Benchmark-Ergebnisse: Claude-Agentenschwarm mit Speichersystem zeigt 30–43 % Einsparungen bei Token-Kosten

Benchmark für Speichersysteme bei Claude-Agentenschwärmen
Ein Entwickler hat neun Monate lang an einem Speichersystem namens Stompy gearbeitet, das sich von dateibasiert über SQLite zu PostgreSQL entwickelt hat. Das Ziel war es, den Token-Verbrauch bei der Ausführung von Claude-Agentenschwärmen zu minimieren. Es wurde ein Benchmark durchgeführt, der die Leistung mit und ohne das Speichersystem vergleicht.
Testaufbau
Der Benchmark verwendete eine 40-Punkte-Coding-Aufgabe, die eine vollständige Buchungsfunktion mit Backend, Frontend und Tests erforderte. Ein 6-Agenten-Schwarm wurde mit drei verschiedenen Claude-Modellen als Hauptagent getestet: Sonnet 4.6, Opus 4.6 und Haiku 4.5. Alle Tests nutzten dieselbe Codebasis, dieselben Teammitglieder und dasselbe Bewertungssystem. Die Teammitglieder-Agenten liefen unabhängig vom Hauptmodell immer mit Opus.
Benchmark-Ergebnisse
- Sonnet 4.6 + Speicher: 40/40, 3,98 $, 6,5 min, 2 Durchläufe
- Sonnet 4.6 ohne Speicher: 40/40, 7,04 $, 9,6 min, 4 Durchläufe
- Opus 4.6 + Speicher: 40/40, 4,34 $, 9,6 min, 29 Durchläufe
- Opus 4.6 ohne Speicher: 40/40, 7,65 $, 10,0 min, 70 Durchläufe
- Haiku 4.5 + Speicher: 39/40, 4,95 $, 7,5 min, 2 Durchläufe
- Haiku 4.5 ohne Speicher: 0/40, 3,97 $, 5,8 min, 3 Durchläufe
Wichtige Erkenntnisse
Opus und Sonnet mit Speicher sparten etwa 43 % der Kosten im Vergleich zum Betrieb ohne Speicher. Der Entwickler merkt an, dass diese Modelle intelligent genug sind, um die Aufgabe ohne Speicher zu bewältigen, aber sie verschwenden Token für die Erkundung der Codebasis, was das Speichersystem eliminiert.

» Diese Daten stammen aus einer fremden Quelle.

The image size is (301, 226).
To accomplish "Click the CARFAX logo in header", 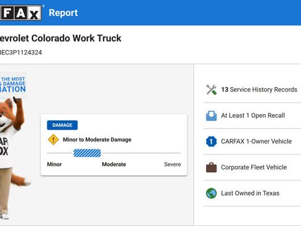I will (21, 13).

Das Haiku-Ergebnis war unerwartet: Ohne Speicher erzielte es 0/40 Punkte, aber mit Speicher 39/40. Der Entwickler beobachtete, dass Haiku die Opus-Teammitglieder ohne Verständnis der Projektstruktur nicht koordinieren konnte, aber mit Speicherzugriff zu einem kompetenten Hauptagenten wurde.
Sonnet mit Speicher war die insgesamt beste Konfiguration und übertraf Opus ohne Speicher in jeder Metrik bei etwa halben Kosten. Die Erkenntnis ist, dass die Verfügbarkeit von Projektwissen für das Modell wichtiger ist als die Verwendung teurer Modelle.
Technische Details
Das Speichersystem heißt Stompy und basiert auf MCP/API/CLI, funktioniert mit Claude Code. Der Benchmark-Aufbau ist auf GitHub verfügbar, damit andere ihn nutzen oder verbessern können. Der Entwickler merkt an, dass dies bisher n=1 pro Bedingung ist, weitere Durchläufe sind geplant.